I did strip both "he" and "said," so you may actually have a bubble handicap. :)

Edited at 2008-10-23 03:41 am (UTC)

You are welcome to use my one complete and posted short story, which has almost no dialog and is not stream of consciousness. Actually it would be really fun to see. It's broken across two posts:


I wish I had things to say in rhyming poetry that took up that many words. :)

Awesome! I will definitely do that, thanks. :)

neat. will have to refer to this later when i have more time.


that's just awesome. I'd love to see what Monty looks like. :-)

Will do! :)

I don't think works need to be used with permission. You're not re-publishing their work or even making a derivative work. Additionally, this falls under fair use (for research purposes.)

It still seems polite. :)

This is very cool. You're welcome to use anything I've written (I'm not clever enough to pick something out myself).

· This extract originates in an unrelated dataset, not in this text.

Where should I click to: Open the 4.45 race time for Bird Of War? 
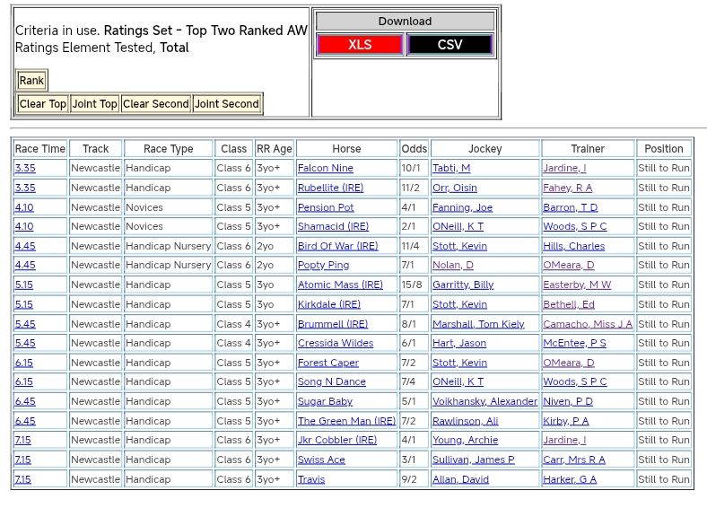point(25,247)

Will do! I expect you come out looking halfway like the "normal" story and halfway like gement's "nothing but dialog" story. Though maybe I'll grab one of your folktale ones because they have very interesting word choices and see if there's structure there.

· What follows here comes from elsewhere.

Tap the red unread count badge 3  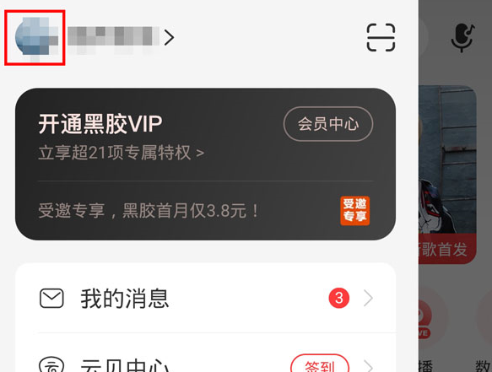(x=339, y=298)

I'd be curious to know what you would do with one of my year's end most-liked book review posts:

http://maribou.livejournal.com/158349.html (not coding cause I'm too sleepy and I will break it)

I always feel like they are super repetitive, since I tend to enthuse in fairly similar ways, and I'm curious about whether I'm right.

W00t! I definitely need more prose. I will run that through. Though probably not tonight, as we're having the house inspected tomorrow and I should clean. :)

Uh, as far as I know, I have never met you, and I'm not sure it's legal or anything, or if you'd even want to, but could you consider marrying me?

This is so cool and fun!

You are made of marzipan! How could anyone not marry you, or at least nibble on you? :) Thank you.